Using new technology, recently discovered documents and sophisticated investigative techniques, an international team—led by an obsessed retired FBI agent—has finally solved the mystery that has haunted generations since World War II: Who betrayed Anne Frank and her family? And why?

Over thirty million people have read The Diary of a Young Girl, the journal teen-aged Anne Frank kept while living in an attic with her family and four other people in Amsterdam during World War II, until the Nazis arrested them and sent them to a concentration camp. But despite the many works—journalism, books, plays and novels—devoted to Anne’s story, none has ever conclusively explained how these eight people managed to live in hiding undetected for over two years—and who or what finally brought the Nazis to their door.
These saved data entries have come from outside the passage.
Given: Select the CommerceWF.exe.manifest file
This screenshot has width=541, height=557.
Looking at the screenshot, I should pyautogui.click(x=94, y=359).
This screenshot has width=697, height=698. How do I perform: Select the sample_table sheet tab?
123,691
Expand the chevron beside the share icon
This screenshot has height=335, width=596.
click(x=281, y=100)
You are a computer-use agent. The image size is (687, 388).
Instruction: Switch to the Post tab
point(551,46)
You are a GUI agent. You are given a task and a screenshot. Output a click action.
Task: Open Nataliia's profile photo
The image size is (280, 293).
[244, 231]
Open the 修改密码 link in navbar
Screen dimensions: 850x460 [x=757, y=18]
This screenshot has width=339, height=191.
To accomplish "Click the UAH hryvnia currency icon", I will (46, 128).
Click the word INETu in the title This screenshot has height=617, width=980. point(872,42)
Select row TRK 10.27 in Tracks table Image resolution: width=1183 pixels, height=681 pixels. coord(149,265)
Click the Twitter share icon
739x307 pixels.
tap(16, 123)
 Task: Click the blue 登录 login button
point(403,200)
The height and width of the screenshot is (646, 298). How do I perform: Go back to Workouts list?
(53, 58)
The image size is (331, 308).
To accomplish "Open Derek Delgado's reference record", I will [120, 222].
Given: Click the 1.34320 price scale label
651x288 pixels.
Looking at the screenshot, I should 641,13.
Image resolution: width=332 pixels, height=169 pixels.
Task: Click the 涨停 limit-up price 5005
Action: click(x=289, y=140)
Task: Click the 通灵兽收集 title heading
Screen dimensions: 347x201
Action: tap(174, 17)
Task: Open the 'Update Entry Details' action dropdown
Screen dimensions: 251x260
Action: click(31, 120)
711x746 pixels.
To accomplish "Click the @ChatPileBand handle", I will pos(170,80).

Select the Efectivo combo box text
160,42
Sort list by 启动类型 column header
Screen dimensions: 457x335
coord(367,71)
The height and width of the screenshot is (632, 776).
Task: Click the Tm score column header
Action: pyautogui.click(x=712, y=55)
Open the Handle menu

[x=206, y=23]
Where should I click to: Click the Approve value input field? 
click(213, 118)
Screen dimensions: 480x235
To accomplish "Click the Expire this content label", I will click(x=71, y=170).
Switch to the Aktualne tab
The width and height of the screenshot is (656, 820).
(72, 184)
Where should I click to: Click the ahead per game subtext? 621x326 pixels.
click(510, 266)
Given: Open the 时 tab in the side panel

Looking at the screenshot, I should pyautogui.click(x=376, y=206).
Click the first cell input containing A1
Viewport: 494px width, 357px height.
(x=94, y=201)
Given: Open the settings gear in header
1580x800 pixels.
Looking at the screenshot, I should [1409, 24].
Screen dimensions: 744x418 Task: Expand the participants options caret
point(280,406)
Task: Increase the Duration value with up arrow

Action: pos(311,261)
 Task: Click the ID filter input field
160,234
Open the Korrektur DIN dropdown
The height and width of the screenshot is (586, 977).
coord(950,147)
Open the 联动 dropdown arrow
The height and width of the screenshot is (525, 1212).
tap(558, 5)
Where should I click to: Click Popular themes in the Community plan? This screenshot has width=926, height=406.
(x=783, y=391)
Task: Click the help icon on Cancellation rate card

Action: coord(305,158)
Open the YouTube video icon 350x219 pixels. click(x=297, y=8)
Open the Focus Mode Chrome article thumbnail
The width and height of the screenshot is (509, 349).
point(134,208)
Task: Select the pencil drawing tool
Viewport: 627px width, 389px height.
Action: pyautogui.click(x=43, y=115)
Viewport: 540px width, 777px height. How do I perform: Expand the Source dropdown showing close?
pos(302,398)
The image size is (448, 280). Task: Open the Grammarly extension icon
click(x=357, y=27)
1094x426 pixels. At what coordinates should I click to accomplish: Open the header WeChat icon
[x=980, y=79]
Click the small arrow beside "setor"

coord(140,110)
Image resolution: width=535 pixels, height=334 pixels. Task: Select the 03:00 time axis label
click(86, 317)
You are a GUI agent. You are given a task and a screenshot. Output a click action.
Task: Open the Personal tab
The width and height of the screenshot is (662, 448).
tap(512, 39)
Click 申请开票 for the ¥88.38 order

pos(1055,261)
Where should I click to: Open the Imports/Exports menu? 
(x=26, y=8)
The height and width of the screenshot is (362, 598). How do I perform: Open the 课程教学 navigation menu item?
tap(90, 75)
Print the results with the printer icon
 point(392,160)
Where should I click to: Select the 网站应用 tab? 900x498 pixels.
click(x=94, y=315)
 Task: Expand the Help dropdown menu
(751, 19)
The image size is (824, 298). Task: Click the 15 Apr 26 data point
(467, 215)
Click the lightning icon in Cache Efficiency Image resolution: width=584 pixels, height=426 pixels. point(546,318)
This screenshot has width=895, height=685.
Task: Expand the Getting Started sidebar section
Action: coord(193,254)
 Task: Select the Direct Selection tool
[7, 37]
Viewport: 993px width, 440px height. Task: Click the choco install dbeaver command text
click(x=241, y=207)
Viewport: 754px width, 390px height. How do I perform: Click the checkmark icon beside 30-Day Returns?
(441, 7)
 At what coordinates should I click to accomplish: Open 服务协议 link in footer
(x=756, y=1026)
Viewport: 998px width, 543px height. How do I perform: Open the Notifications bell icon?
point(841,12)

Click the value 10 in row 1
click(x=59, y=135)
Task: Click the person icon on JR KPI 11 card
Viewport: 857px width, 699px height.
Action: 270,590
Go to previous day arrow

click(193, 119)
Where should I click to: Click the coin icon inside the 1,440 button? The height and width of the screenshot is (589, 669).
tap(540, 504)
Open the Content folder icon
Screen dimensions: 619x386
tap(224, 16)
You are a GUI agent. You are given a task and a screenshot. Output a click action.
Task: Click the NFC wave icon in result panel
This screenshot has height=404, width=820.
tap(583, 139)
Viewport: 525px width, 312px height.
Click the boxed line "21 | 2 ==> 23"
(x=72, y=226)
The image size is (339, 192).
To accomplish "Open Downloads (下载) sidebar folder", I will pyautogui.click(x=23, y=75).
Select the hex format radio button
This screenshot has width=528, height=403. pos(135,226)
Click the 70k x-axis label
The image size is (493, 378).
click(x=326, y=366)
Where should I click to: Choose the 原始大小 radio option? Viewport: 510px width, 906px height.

With painstaking care, retired FBI agent Vincent Pankoke and a team of indefatigable investigators pored over tens of thousands of pages of documents—some never before seen—and interviewed scores of descendants of people familiar with the Franks. Utilizing methods developed by the FBI, the Cold Case Team painstakingly pieced together the months leading to the infamous arrest—and came to a shocking conclusion.

The Betrayal of Anne Frank: A Cold Case Investigation is the riveting story of their mission. Rosemary Sullivan introduces us to the investigators, explains the behavior of both the captives and their captors and profiles a group of suspects. All the while, she vividly brings to life wartime Amsterdam: a place where no matter how wealthy, educated, or careful you were, you never knew whom you could trust."